Burn After Reading, 2008
Written and Directed by Joel and Ethan Coen
96 minutes
Always zigging just when you think they're going to zag, the Coen brothers follow up their brilliant minimalist crime drama No Country For Old Men with a zany spy comedy that doesn't add up to much... but then, it's not really trying to.
Summarizing the plot is pretty much impossible. There's an intelligence analyst (John Malkovich) who is fired in the opening scene of the movie for problems with alcohol and who may or may not have mislaid a CD with what may or may not have been "secret spy shit." The CD is discovered at a cookie-cutter gym called Hardbodies by some of the employees, two of whom attempt to get a "reward" for returning it back to its rightful owner. It probably tells you enough about these characters that they are played by Frances McDormand and Brad Pitt, the latter of whom is at his most insanely moronic. And there's a philandering Federal Marshall played by George Clooney who seems to have dreams of a very different career and who sublimates that into a series of meaningless affairs with women on the internet.
I could lie to you and pretend that the whole thing makes some sort of cohesive sense in the end, but that would be foolish -- the Coens have gone to a lot of time and effort to keep this stuff firmly in the "shaggy dog" territority, and who am I to argue? These characters (and many more) rotate through a series of set pieces that for the most part feel like random bits and pieces that the Coens couldn't quite fit into a larger screenplay, but mostly work anyway. The plot's not the point, here, instead we're supposed to appreciate the madcap hilarity of the individual pieces and the willingness to "go there" exhibited by these performers.
Some of the moments in the film are indisputably hilarious (my favorite being an exchange between Clooney and McDormand in a basement) and some of the performances are inspired (Pitt does what may be the best work of his career here and nearly convinces me that he's not one of the most attractive men in the Western world), but just as often the film seems to think it's a lot funnier and more clever than it really is. It may seem churlish to complain that some of the subplots go basically nowhere (that is, after all, the point) but 90 minutes with these characters was more than enough for me, and I found myself struggling to remember the beginning of the film at the end. Personally, I'd love to see a whole movie about the Malkovich character, probably the only one of the main cast with intelligence to burn, and a couple of cutaways to J. K. Simmons' intelligence man are classic comedy that seem somehow better than the movie they're in.
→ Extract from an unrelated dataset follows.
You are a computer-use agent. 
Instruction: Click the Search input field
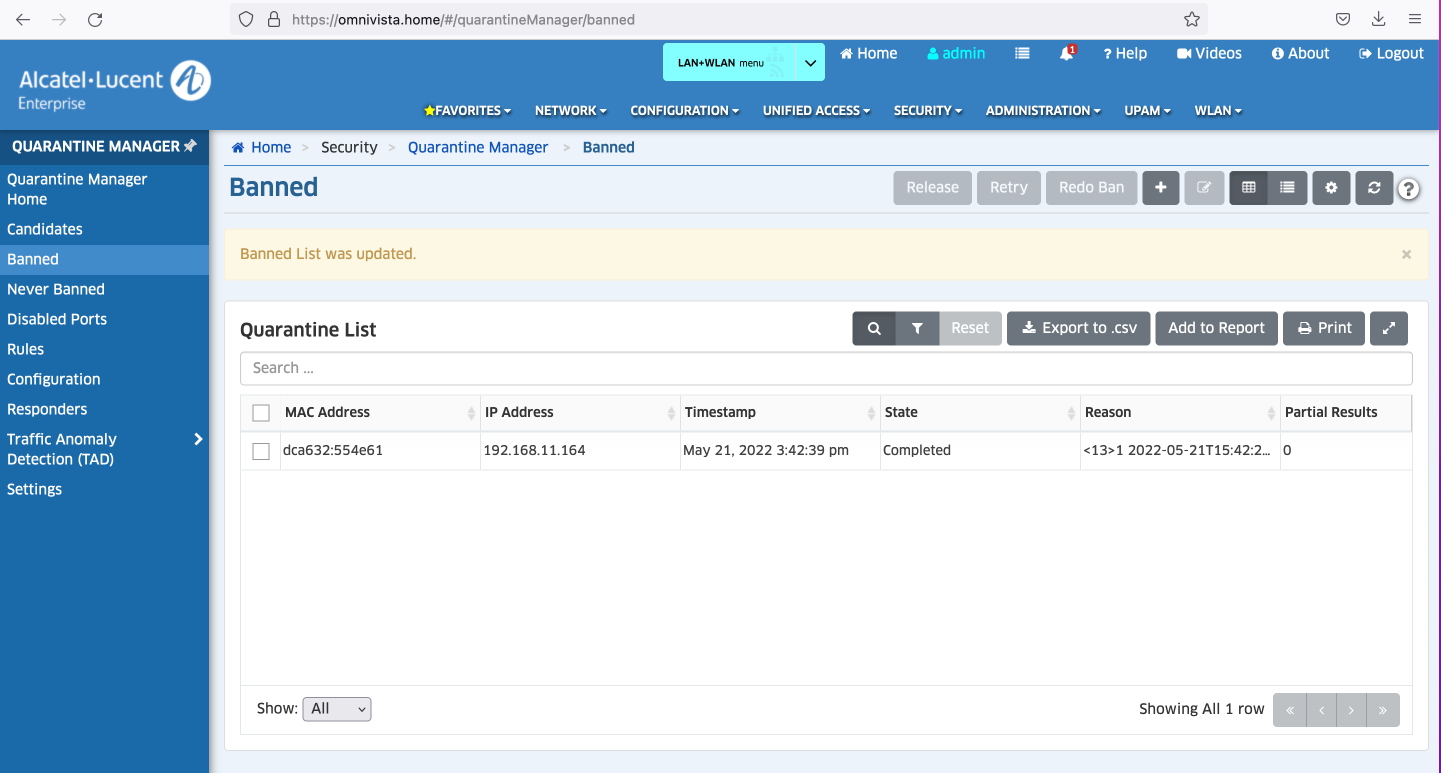(x=825, y=368)
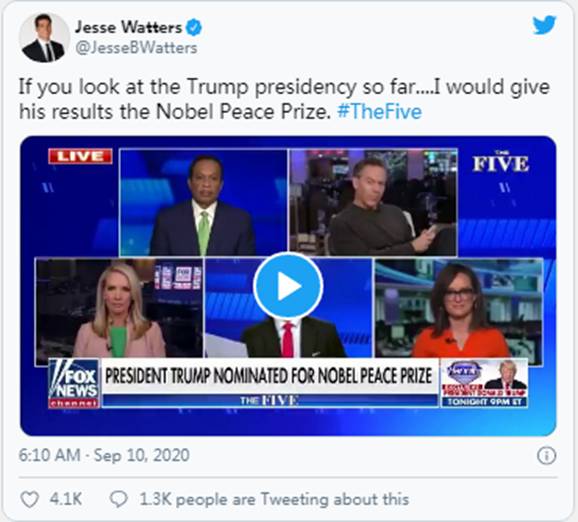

Burn After Reading is somewhat polarizing. I don't think it's a bad film necessarily, but it's a bit of an unsatisfying one. It's an amusing ride while it lasts and it's hard not to admire the artistry with which it was constructed, but a day later I find myself wishing the film had had a bit more meat on the bones. The high points are really, really good, but they're a bit too few and far between for this to really make the top ranks of Coen Brothers films, even Coen Brothers comedies.